On Nov. 11, the crypto community flagged a number of suspicious transactions in wallets tied to FTX and FTX.US, with analysts reporting round $663 million drained. $477 million had been suspected to be stolen whereas the rest was believed to have been moved to safe storage by FTX themselves.

The SCB assertion nevertheless didn’t make any point out of how a lot of FDM’s digital property had been moved because of their order.

Cointelegraph has reached out to SCB for readability however has not acquired a response by the point of publication. 

The fee’s order would have been made solely two days after the fee froze FDM’s property on Nov. 10, suspended FTX’s registration within the nation, and stripped the FTX administrators of their energy.

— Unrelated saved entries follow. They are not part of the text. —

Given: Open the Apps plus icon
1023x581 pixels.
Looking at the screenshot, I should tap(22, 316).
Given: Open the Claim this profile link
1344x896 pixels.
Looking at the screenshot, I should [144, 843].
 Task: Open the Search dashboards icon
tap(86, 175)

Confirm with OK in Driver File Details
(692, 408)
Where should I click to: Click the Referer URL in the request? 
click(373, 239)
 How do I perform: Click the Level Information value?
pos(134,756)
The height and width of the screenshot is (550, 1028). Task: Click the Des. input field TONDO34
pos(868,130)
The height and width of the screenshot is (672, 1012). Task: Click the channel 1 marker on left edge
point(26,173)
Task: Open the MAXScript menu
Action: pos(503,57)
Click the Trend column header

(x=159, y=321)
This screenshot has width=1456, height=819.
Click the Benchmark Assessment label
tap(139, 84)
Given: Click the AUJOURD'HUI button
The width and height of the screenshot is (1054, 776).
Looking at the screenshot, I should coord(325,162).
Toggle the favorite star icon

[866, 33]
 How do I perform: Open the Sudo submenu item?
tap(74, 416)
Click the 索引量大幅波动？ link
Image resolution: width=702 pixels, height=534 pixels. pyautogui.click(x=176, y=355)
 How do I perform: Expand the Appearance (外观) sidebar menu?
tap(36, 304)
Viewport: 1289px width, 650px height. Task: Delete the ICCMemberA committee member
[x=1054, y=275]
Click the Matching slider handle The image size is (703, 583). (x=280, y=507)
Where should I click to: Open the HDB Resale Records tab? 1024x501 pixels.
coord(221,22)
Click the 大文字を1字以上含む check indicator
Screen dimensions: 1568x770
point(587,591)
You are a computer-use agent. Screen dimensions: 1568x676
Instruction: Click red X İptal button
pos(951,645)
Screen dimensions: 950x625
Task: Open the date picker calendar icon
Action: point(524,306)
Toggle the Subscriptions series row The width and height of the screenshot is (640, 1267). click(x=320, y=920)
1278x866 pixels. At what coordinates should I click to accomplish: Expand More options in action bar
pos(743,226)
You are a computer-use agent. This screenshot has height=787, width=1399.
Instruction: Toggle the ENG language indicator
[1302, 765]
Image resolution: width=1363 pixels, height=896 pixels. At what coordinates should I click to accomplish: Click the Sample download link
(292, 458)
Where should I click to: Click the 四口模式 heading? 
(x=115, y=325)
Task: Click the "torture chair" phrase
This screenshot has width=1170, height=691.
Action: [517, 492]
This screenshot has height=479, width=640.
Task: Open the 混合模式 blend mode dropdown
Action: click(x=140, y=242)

On the time, it additionally said that FDM’s property may solely be moved by acquiring the approval of a provisional liquidator appointed by the Supreme Courtroom.

Associated: FTX reportedly hacked as officials flag abnormal wallet activity

The FTX chapter drama has continued to unfold during the last week.

On Nov. 15, FDM filed for Chapter 15 chapter safety in a New York-based courtroom with a purpose to search U.S. recognition of the Bahamian liquidation proceedings.

Brian Simms, the court-appointed provisional liquidator overseeing the bankruptcy proceedings of FTX Digital Markets within the Bahamas argued within the submitting that FDM wasn’t authorized to file for Chapter 11 in the United States, and rejected the validity of the submitting.

On Nov. 17, an emergency motion by FTX Buying and selling Restricted argued that each the Chapter 11 case and all proceedings associated to Chapter 15 filings ought to happen within the Delaware-based U.S. Chapter Courtroom with a purpose to “finish the chaos and to make sure that property will be secured and marshalled in an orderly course of.”

The identical submitting additionally claimed they’ve “credible proof that the Bahamian authorities is accountable for directing unauthorized entry to the Debtors’ methods for the aim of acquiring digital property of the Debtors—that happened after the graduation of those instances.”